Hi Scott , thank's mate , I sent them an email to see what sort of price's they can come up with and or kit's . Cheer's MM ........ Yeah that's what I thought about the v belt pulley's , I see they also use bearing's both side's of the band blade , as well as back of blade .


----------



## Matildasmate (Oct 14, 2007)

*Carriage bearing's*

I see what you mean Cantcutter , that's a good idea mate . Cheer's MM


----------



## Judge (Oct 15, 2007)

*Carriage wheels*



infomet said:


> I have seen wheels made for gate opening systems...about 3" diameter with a V groove to run on angle iron. Talk to an upscale fence company.



Try McMaster-Carr.com, page 1295 of their on-line catalogue. These look good, and are pretty reasonable.


----------



## Matildasmate (Oct 15, 2007)

*Plan's for bandsaw*



Judge said:


> Try McMaster-Carr.com, page 1295 of their on-line catalogue. These look good, and are pretty reasonable.

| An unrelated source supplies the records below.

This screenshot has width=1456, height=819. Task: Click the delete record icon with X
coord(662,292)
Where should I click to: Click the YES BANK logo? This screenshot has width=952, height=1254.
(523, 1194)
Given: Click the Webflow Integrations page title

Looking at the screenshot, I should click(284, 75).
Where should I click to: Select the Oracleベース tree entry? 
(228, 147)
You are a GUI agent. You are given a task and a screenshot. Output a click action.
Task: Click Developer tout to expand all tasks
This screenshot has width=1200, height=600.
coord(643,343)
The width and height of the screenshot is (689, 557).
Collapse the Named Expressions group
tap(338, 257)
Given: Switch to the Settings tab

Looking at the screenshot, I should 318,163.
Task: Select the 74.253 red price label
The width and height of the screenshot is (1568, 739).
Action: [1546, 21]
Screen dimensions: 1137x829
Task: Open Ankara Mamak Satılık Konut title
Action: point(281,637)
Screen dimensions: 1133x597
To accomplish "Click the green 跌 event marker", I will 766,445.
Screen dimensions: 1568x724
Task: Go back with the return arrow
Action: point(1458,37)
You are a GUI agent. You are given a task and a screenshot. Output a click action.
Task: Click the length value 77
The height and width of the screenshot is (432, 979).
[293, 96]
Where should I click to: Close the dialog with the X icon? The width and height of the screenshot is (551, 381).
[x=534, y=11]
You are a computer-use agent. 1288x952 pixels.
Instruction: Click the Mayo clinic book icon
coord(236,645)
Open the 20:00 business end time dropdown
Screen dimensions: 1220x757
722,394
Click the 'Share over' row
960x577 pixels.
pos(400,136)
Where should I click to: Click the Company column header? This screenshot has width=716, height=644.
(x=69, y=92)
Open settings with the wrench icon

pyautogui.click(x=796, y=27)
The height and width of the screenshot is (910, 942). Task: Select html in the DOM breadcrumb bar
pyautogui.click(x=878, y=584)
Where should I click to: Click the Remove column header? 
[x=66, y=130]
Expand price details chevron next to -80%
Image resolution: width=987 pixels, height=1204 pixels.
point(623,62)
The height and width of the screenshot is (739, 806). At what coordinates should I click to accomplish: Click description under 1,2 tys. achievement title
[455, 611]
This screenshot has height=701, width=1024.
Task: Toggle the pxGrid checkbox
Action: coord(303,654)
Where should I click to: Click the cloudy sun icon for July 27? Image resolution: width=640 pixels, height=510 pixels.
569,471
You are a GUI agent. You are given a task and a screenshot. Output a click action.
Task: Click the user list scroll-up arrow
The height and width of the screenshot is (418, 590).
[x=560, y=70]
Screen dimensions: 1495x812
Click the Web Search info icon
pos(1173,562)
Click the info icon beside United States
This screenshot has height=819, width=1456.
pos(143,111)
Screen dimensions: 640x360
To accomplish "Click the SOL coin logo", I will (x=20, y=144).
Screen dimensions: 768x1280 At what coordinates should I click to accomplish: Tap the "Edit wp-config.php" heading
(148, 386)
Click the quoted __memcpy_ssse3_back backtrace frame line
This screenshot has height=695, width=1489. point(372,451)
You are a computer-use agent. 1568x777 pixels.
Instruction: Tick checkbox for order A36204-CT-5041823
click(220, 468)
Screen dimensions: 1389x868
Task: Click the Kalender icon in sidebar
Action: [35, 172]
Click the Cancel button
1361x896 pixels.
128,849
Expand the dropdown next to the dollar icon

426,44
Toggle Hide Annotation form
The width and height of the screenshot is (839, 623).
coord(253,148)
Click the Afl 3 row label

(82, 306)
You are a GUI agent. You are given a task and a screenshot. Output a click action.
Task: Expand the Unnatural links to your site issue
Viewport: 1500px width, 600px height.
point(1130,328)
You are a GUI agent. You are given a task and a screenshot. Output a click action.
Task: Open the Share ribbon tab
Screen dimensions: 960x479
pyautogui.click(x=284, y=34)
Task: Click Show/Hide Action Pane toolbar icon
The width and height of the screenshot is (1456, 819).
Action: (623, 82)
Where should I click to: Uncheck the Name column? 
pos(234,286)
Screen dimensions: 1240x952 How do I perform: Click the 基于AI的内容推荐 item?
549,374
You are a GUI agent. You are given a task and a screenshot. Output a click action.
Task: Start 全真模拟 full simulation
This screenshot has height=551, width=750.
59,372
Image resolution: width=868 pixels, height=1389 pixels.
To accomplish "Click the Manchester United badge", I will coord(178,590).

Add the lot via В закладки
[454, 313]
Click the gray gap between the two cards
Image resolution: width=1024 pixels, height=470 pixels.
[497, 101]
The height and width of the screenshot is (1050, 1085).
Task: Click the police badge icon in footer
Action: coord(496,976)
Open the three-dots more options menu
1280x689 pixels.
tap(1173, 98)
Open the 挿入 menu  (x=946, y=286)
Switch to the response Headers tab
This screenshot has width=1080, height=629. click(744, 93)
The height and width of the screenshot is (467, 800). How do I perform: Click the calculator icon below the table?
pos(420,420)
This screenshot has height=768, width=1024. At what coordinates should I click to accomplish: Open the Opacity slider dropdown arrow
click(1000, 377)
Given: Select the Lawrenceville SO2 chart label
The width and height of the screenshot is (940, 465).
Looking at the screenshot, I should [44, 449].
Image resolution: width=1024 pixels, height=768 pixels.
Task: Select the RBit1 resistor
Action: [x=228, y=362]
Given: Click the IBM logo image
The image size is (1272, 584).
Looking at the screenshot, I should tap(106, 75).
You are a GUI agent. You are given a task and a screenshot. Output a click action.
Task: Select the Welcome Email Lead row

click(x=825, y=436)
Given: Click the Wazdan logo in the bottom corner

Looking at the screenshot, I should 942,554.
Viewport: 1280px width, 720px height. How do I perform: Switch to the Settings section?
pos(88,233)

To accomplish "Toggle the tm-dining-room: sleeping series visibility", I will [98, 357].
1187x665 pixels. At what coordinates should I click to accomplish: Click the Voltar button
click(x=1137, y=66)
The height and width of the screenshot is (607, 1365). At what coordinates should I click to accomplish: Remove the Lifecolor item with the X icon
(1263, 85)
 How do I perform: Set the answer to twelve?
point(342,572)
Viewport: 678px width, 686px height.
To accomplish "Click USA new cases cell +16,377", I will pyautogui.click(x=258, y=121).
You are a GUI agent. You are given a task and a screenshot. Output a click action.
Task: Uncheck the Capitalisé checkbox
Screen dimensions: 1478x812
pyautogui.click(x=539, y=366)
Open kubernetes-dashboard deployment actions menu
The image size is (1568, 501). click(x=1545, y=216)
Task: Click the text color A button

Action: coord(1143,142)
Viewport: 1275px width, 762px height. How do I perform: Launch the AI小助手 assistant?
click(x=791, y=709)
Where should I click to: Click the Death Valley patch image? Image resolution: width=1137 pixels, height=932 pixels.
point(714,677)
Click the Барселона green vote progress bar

They sure look good . Cheer's MM


----------



## Al Smith (Oct 16, 2007)

If you do a "google" on the subject of homebuilts you will find about a zillion sites covering the subject.

There must be innumerable methods and ideas for making guides and set works,everything you can imagine and some you can't.

You can delve with the parts of the bandsaw in several ways.You can make them or buy ready made components such as guides,set works,ready made carriage assembleys,about any old thing your heart desires.

A guy by the name of Bill Rakes sells plans.He has sold a bunch of them.I doubt he actually had the brainstorm for a rubber tired bandsaw but he seems to be the guru of same.There are some on e-Bay often for about 25 bucks,more or less.

Depending on a persons mechanical knowledge and ability to tell good junk from bad,the plans would or might be a better option.As for myself,my ability to reinvent the wheel knows no boundries,so to speak.I have a very vivide imagination,not at all times a good thing neccessarily.


----------



## infomet (Oct 16, 2007)

Here's a nice site. Googling "V groove roller" brings up lots of them.

http://www.castercity.com/eshop/10Expand.asp?ProductCode=VL4x2&ReturnTo=../vgroovew.htm


----------